Stand Outs: Creating Counter-Cultural Companies with Biblical Values
“There’s something different about this business,” the elderly woman who lived above our shop said.
She made a hobby of calling the police on us. Three times she reported us before we even opened the doors to our coffee shop, her imagination running wild with fears of drunk men throwing bottles or loud music shaking the walls. She even convinced herself we were going to destroy the building, like some villain from an old Soviet nightmare.
Okay, that last one might have been true. Who knew that foot-and-a-half thick piece of concrete in the middle was so essential to the building? She had stumbled upon a moment of justice this time, but did it really justify all the clogging of pipes to flood the shop, spitting on our baristas, and regular storming of the shop with a team of fellow residents?

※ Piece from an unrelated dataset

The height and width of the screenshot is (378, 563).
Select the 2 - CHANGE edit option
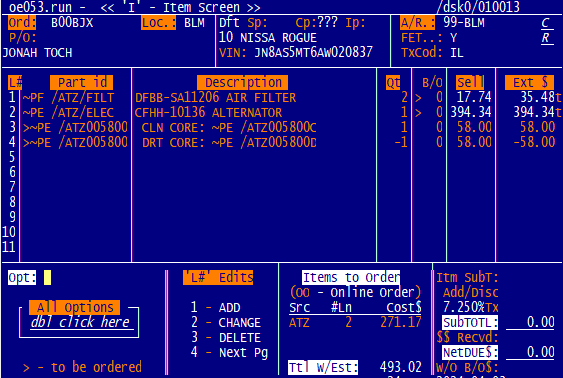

We’d been running the shop for a few months in Tbilisi, Georgia (the country, not the state). It was a cool summer evening when we finally finished decorating our specialty coffee haven. The walls were lined with faces of people from around the world, a bookshelf of dusty old Russian novels, and a kilim rug that hung above low, Turkish-style seating.
We’d hardly found our niche, balancing the interests of the locals and Persian immigrants who could barely afford a cup of tea and the Russian moguls and Indian medical students whose standards I supposed may be impossible to live up to.
I was across town, picking up a few last touches for the shop when the phone rang. It was Dachi, one of our baristas.
“Sorry Jon,” he started slowly, “we weren’t sure if we should bother you, but the shop is on fire.”
I froze. “Wait, what?!”
He stuttered over the details. Or maybe he was perfectly clear, only my brain was now muddling it all up. Either way, the electrical panel sparked, everyone was outside, and the fire department was asking for my signature.
“My signature?” I thought, questioningly. Clearly I was unprepared for a fire in a country where I could barely understand any of the language and where, most often, I was lucky just to appease the neighbor on the third floor that we were NOT, for the 15th time, going to open a karaoke bar.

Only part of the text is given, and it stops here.